(DATA SHOWN)
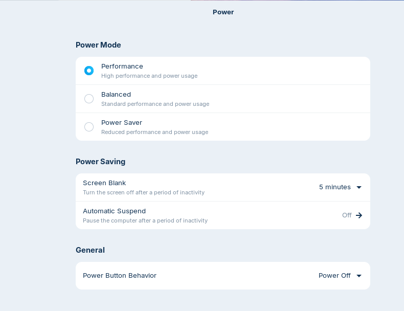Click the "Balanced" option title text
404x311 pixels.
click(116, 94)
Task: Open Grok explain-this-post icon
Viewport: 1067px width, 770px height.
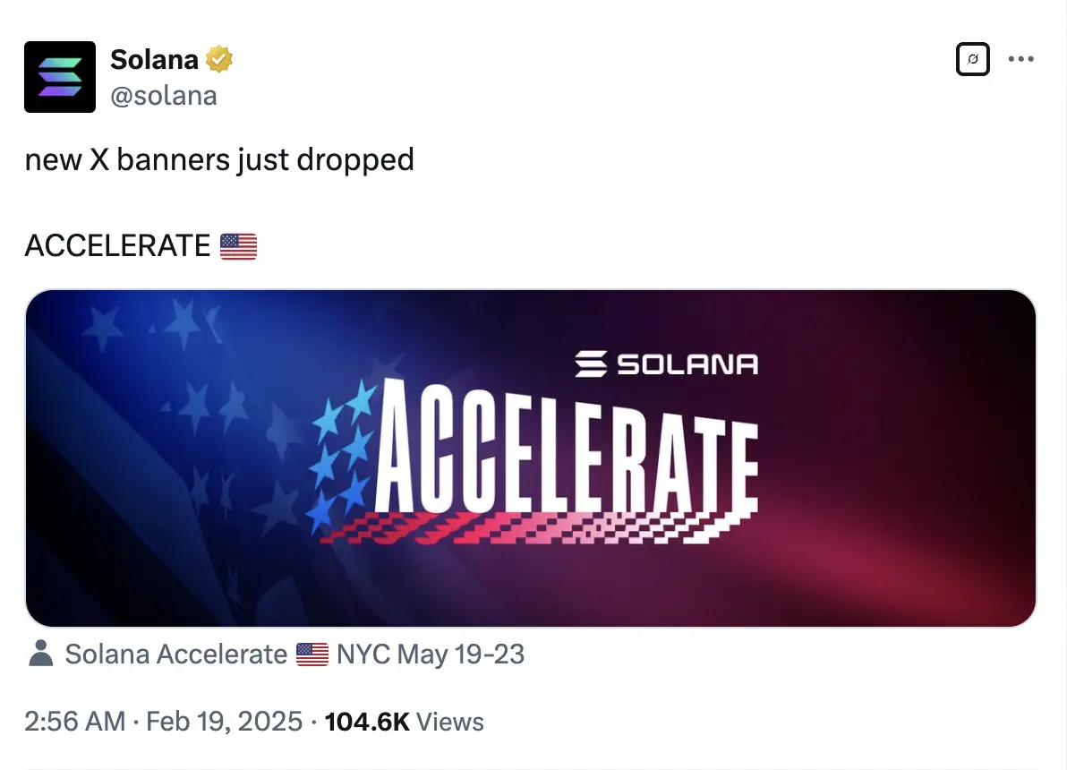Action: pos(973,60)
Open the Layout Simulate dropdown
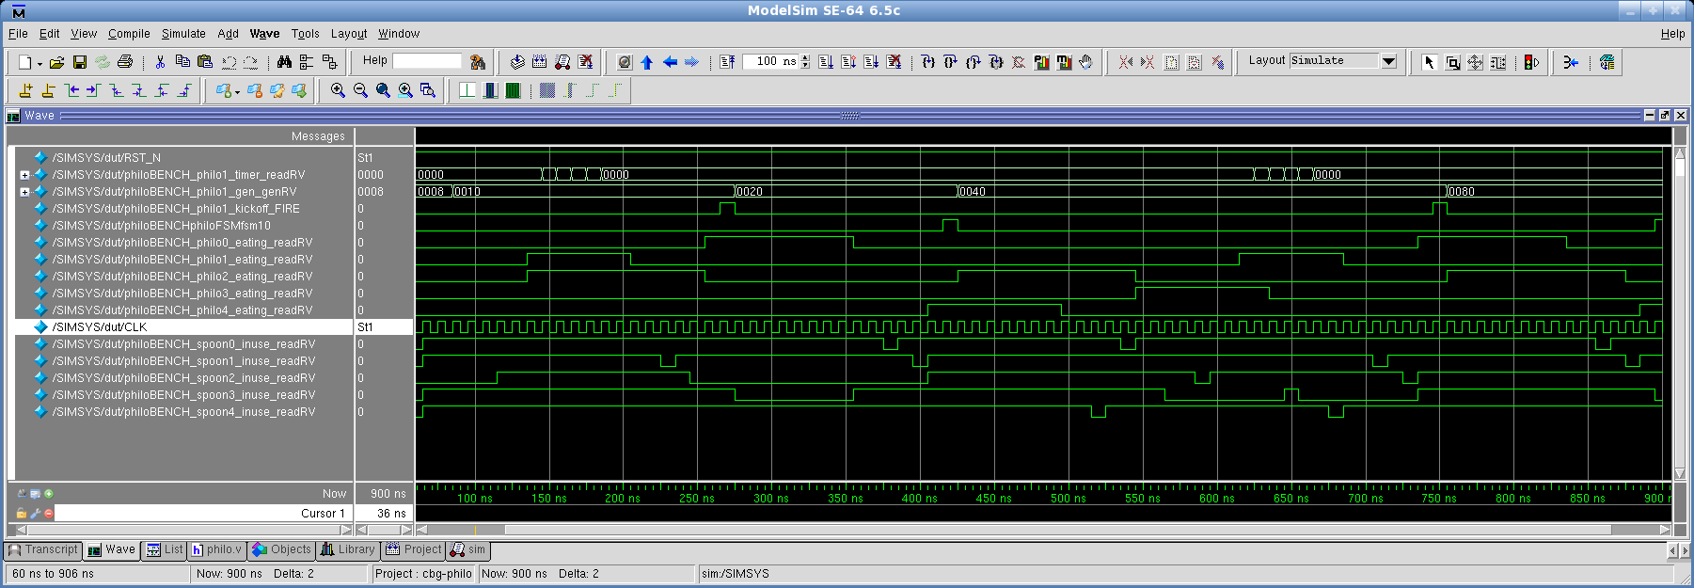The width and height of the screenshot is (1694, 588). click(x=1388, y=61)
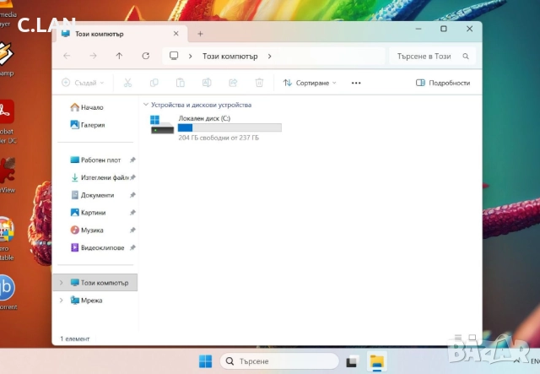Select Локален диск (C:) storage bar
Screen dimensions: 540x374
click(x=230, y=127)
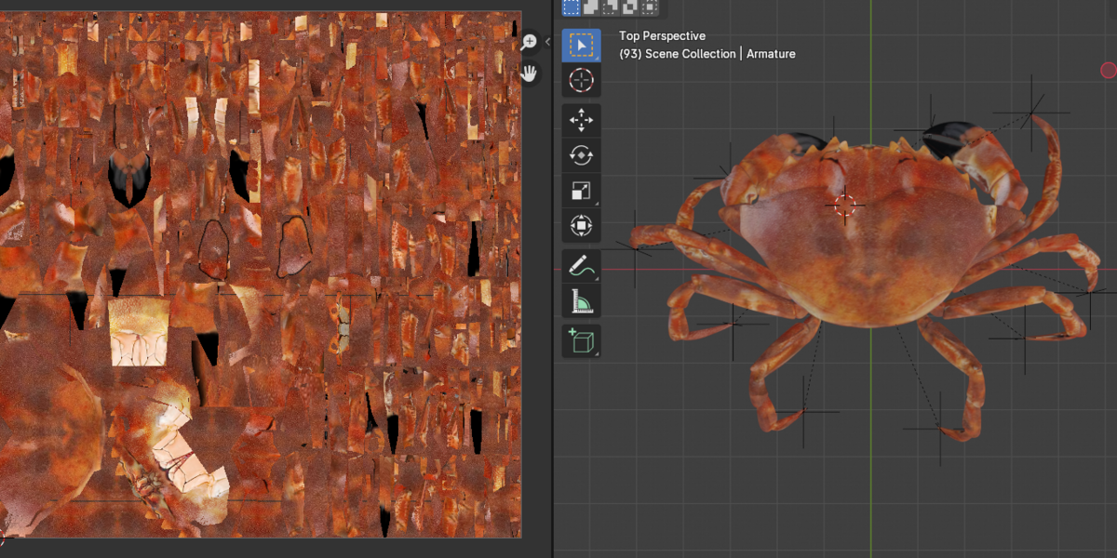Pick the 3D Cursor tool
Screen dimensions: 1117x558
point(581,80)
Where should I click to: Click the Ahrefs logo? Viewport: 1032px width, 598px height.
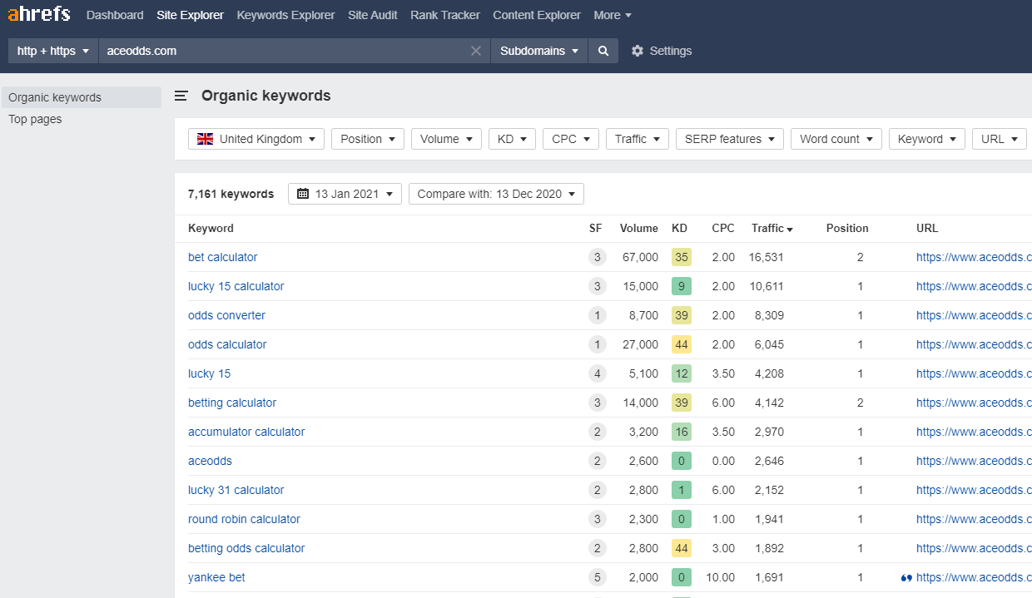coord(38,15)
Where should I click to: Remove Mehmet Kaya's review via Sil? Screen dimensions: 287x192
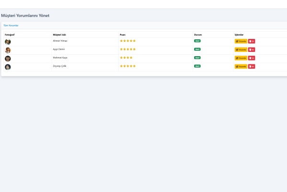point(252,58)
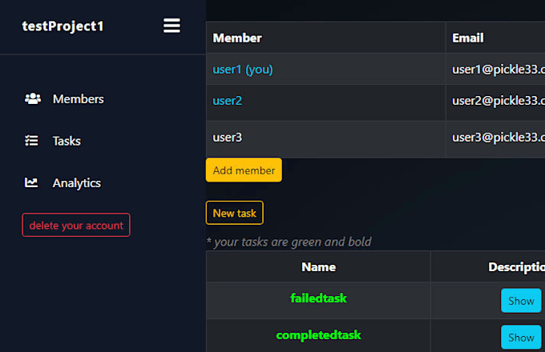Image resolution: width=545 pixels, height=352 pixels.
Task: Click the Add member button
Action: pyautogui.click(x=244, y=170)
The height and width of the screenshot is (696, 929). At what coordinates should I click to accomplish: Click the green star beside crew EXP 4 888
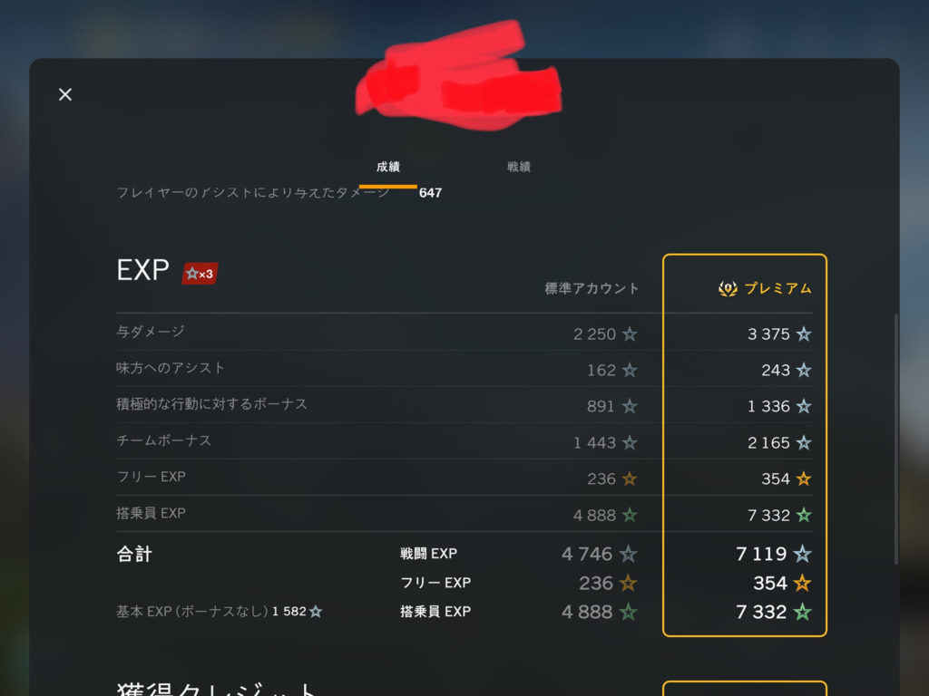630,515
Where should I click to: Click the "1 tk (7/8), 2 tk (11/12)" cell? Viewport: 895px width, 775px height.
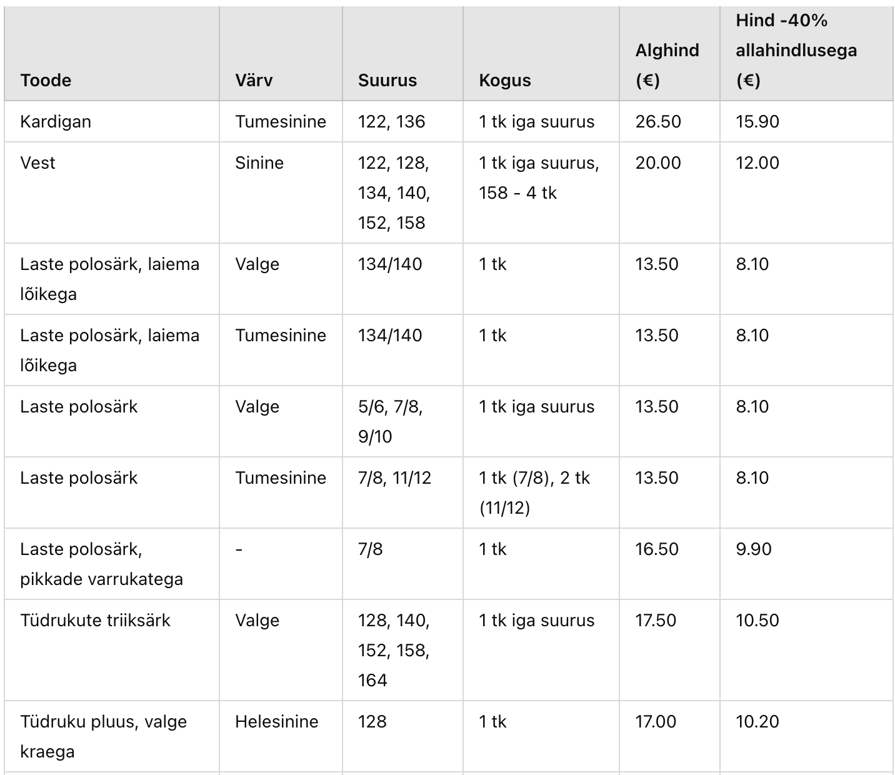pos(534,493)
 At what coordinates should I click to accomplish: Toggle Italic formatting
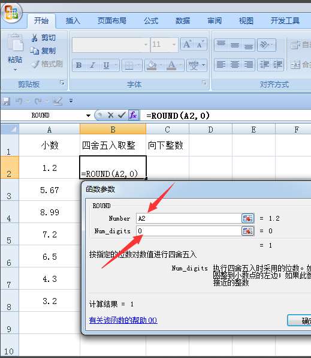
(End DATA SHOWN)
— WHAT YOU SHOULD DO —
Only the lines from the one holding "Where should I click to: Remove" through the last line of the records should be output, please, exactly and without any pictures.

— OUTPUT —
Where should I click to: Remove Mehmet Kaya's review via Sil? Screen dimensions: 287x192
point(252,58)
Image resolution: width=545 pixels, height=352 pixels.
Task: Click the Add member button
Action: pyautogui.click(x=244, y=170)
The height and width of the screenshot is (696, 929). At what coordinates should I click to accomplish: Click the green star beside crew EXP 4 888
630,515
Where should I click to: Click the "1 tk (7/8), 2 tk (11/12)" cell? Viewport: 895px width, 775px height.
pos(534,493)
 At what coordinates should I click to accomplish: Toggle Italic formatting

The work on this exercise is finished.